Geçen gece, Pelikan çiftliğinden kız çocuğunun birine hazırlattıkları ve “amatör bir stand up gösterisi” kıvamındaki sosyal medya videosu ile kahkaha attırdılar herkese. Hani şu “Amerika yıkılıyor, Almanya kırılıyor, İngiltere perişan. Onlarla kıyaslandığında, bizdeki sıkıntı ne ki?..” tadındaki zavallı şovdan söz ediyorum. Sonra Meclis kürsüsünden bir hanımefendiye yaptırdıkları “Ezanları susturamayacaksınız, bayrakları indiremeyeceksiniz, bizleri teslim alamayacaksınız” mealinde ezik bir konuşma ile iyice gülünç duruma düştüler. Artık iyice saçmalama rekorları kırmaya başlayan bir “fırıldak yandaş duayen”e yazdırdıkları yazıda “Allahını seven defansa gelsin. Biz düşersek Türkiye düşer. İzin vermeyelim” tadında yazılarla, acınacak “veda notları”na imza attılar.
Sağda solda, sosyal medyaya yansıyan bazı “dayı videolarında” bu iflasın ve çöküşün ifadesi anlamında trajikomik savunmalarla, ilkokul müsameresi kıvamında komikliklerle tarih yazmaları da cabası.
Bir yandan da yandaş havuzun sefil manşet üreticileri ve köşe yazarları, bu komiklik furyasında ön almak için canla başla mücadele içindeler.
Biri tutuyor, “İBB’de cirit atan PKK’li teröristler komedisi” çevirmeye kalkışıyor. Her zaman yaptıkları gibi, “Pislik at, izi kalsın” düşkünlüğünde, haklarında bir yargı kararı bulunmayan kişileri sözde terörist ilan ederek İBB’yi karalamanın derdinde.

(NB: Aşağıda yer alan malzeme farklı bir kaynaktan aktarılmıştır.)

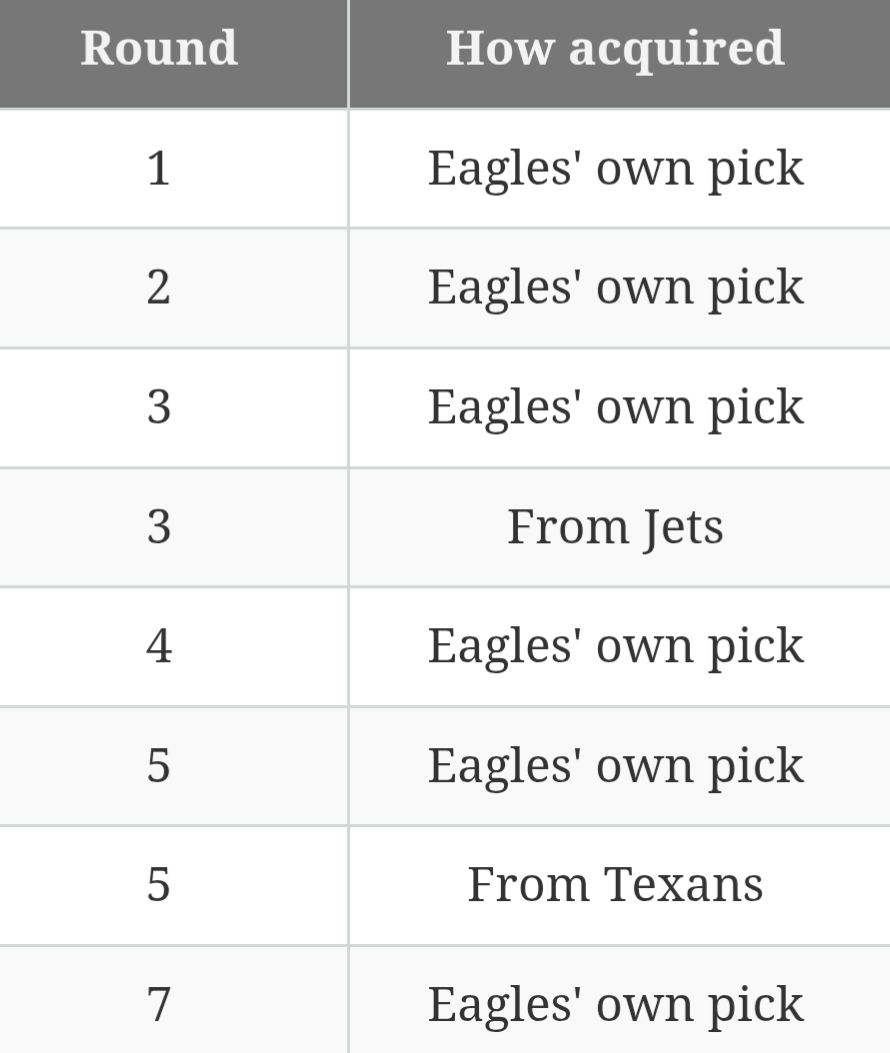Click 'Eagles' own pick' in Round 1 row

tap(615, 168)
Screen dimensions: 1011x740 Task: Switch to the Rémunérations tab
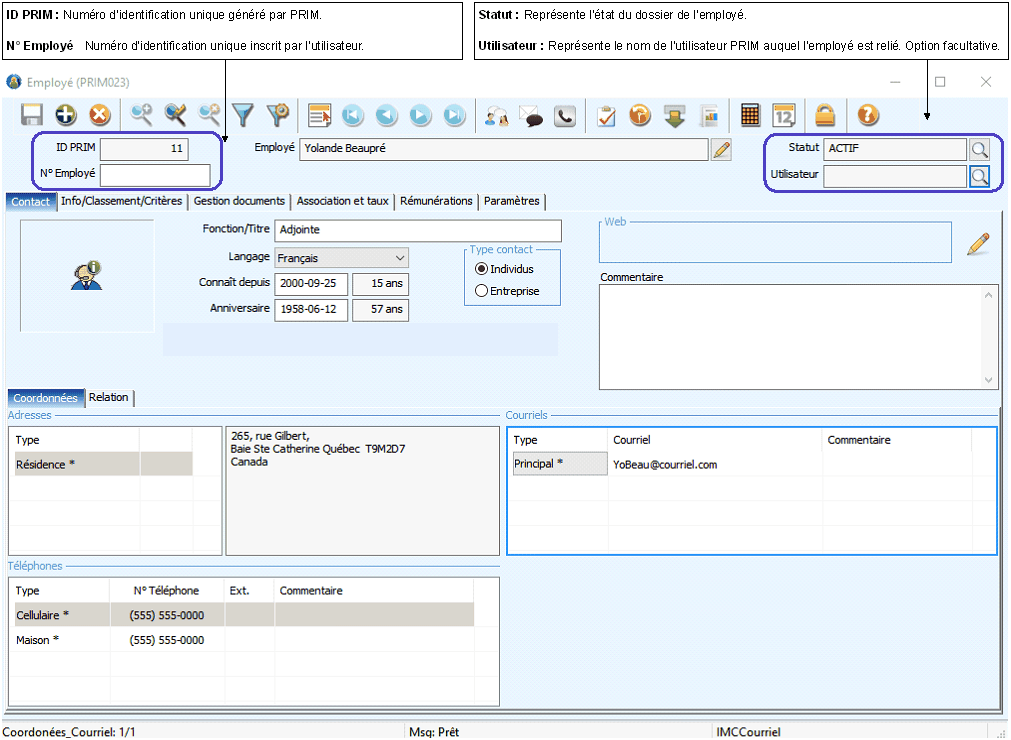tap(436, 201)
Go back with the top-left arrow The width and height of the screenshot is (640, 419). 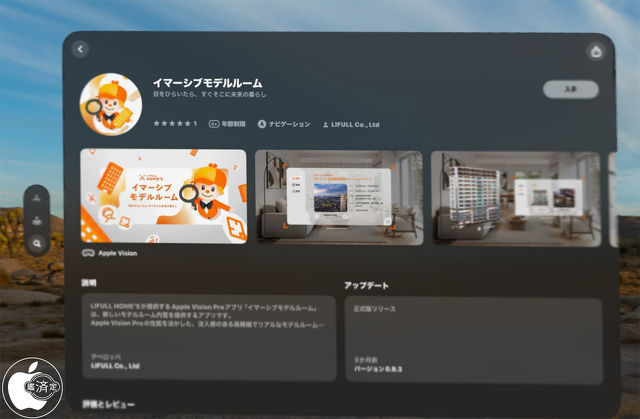coord(81,49)

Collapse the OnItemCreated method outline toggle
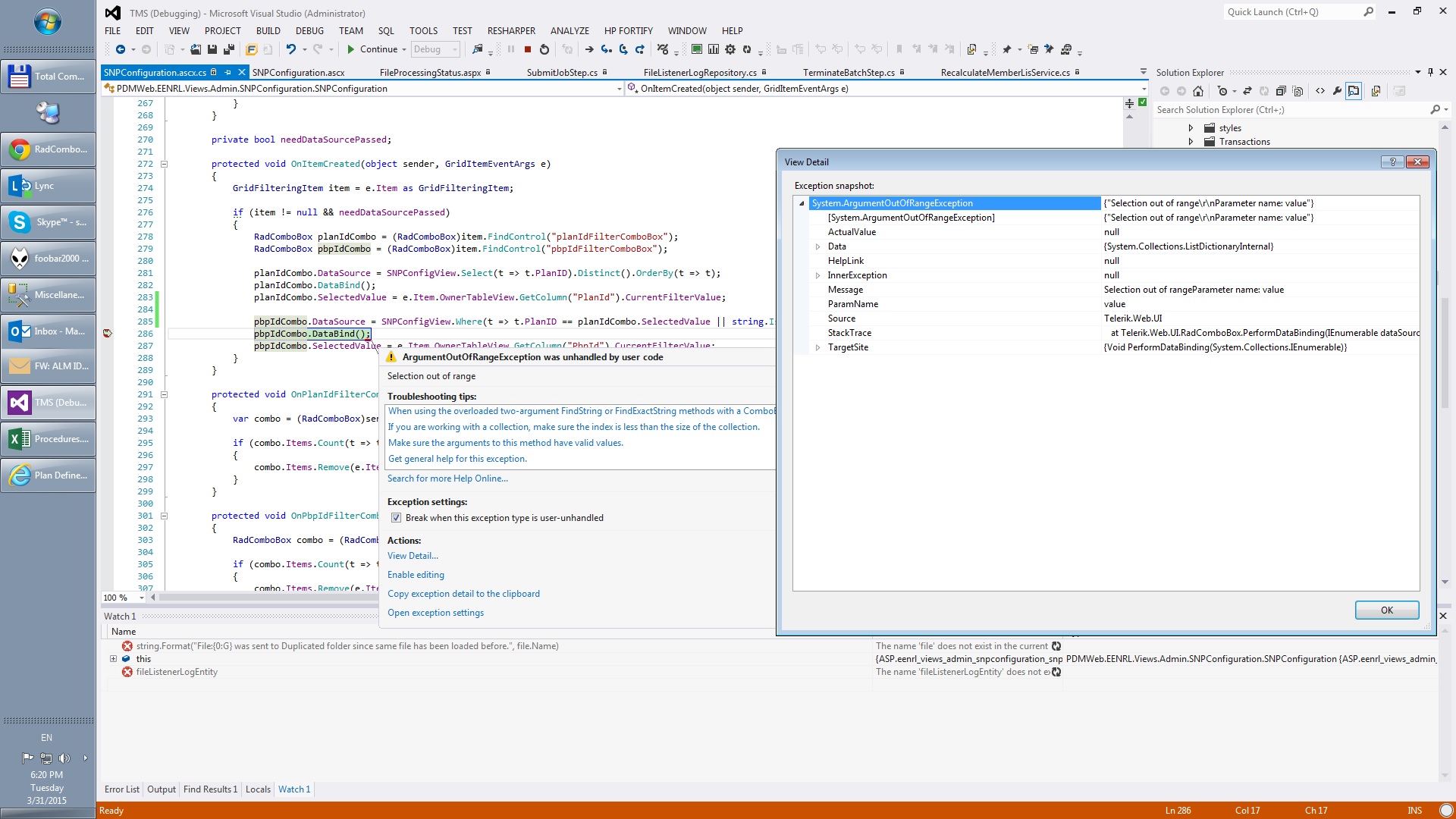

Bir başkası, gece gündüz “Meral - Kemal - Ekrem - Mansur dörtlüsü” arasında nasıl bir savaş çıkarırım da Millet İttifakı’nı zayıflatırım çabasında. Yılın 365 günü aynı konuyu diline dolayarak o konudan bir “ekmek çıkaramayacağını” bile anlamadan tam gaz devam ediyor “misyonuna”...
Koalisyonu oluşturan partilerin liderleri, bozuk plak gibi “Olmayacak erken seçim, vallahi olmayacak, billahi olmayacak...” nakaratını tekrarlayarak “Geliyor gelmekte olan” sloganını böyle karşılayamayacaklarının bile farkında değiller.
TBMM’deki bütçe görüşmeleri sırasında, “gelmekte olanın korkusu ve endişesi ile sağa sola saldıran, ona azar, buna atar, ötekine gider modunda” bakanların, kendilerini gülünç duruma düşüren tiratları ve çıkardıkları kavgaları saymıyorum bile.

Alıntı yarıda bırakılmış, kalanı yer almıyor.